Structure: The PCC has been run like a multinational corporation for the past two decades. Senior prosecutor and former São Paulo attorney general Luiz Marrey said the leadership is divided into sintonias, each running one area such as drug sales, bank robberies or money laundering. The PCC recruits within prisons, from where their leaders, including chief leader Marco Willians Herbas Camacho (“Marcola”), also conduct business. Membership requires multiple sponsors and a small monthly fee for imprisoned members, and heftier dues for members on the streets.

Culture: The PCC has a strict code of conduct, and breaches can be punishable by death. Despite that, they avoid unnecessary killings and as the PCC’s power rose, homicide rates in São Paulo state decreased. Many experts attribute it to the PCC’s fierce enforcement of its internal rules. Researchers cite a directive from top leaders who want to avoid attracting more public — and police — attention that could disrupt their sales operations.

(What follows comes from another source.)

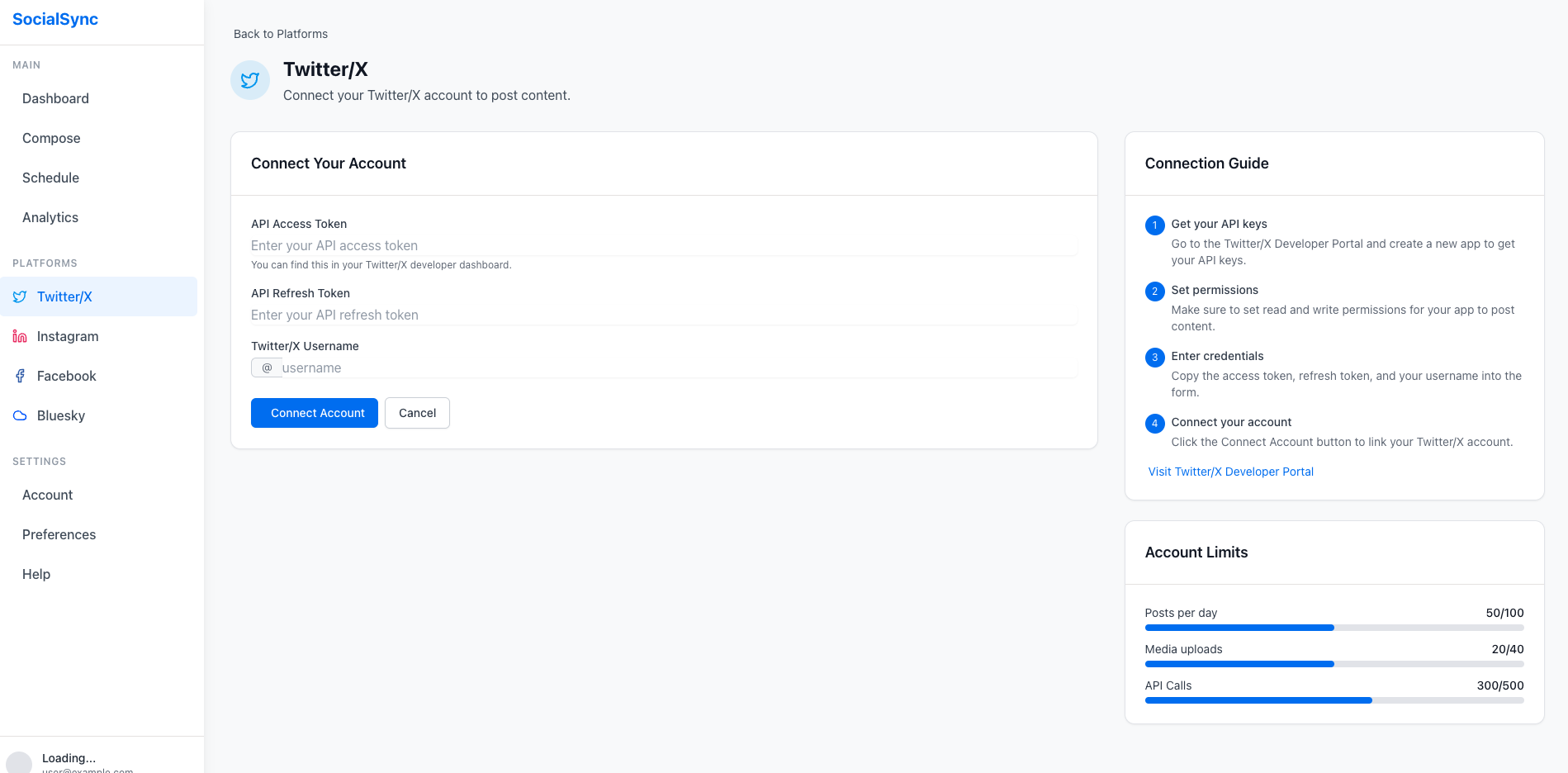Navigate to Compose
The height and width of the screenshot is (773, 1568).
pyautogui.click(x=51, y=138)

Competitors: Comando Vermelho (Red Command), a former ally based in Rio de Janeiro; Família do Norte (Northern Family).

Political Ties: Several investigations show the group has allegedly bought support from individuals in the judiciary system. The police also investigated cases of politicians who had to ask for permission from local PCC leaders to campaign in areas under the group’s control. In 2020, multiple candidates for town council and mayor were suspected of PCC ties and even membership. The group has also infiltrated Paraguay’s police and politics, said Dr. Román Ortiz, a professor at the National Defense University.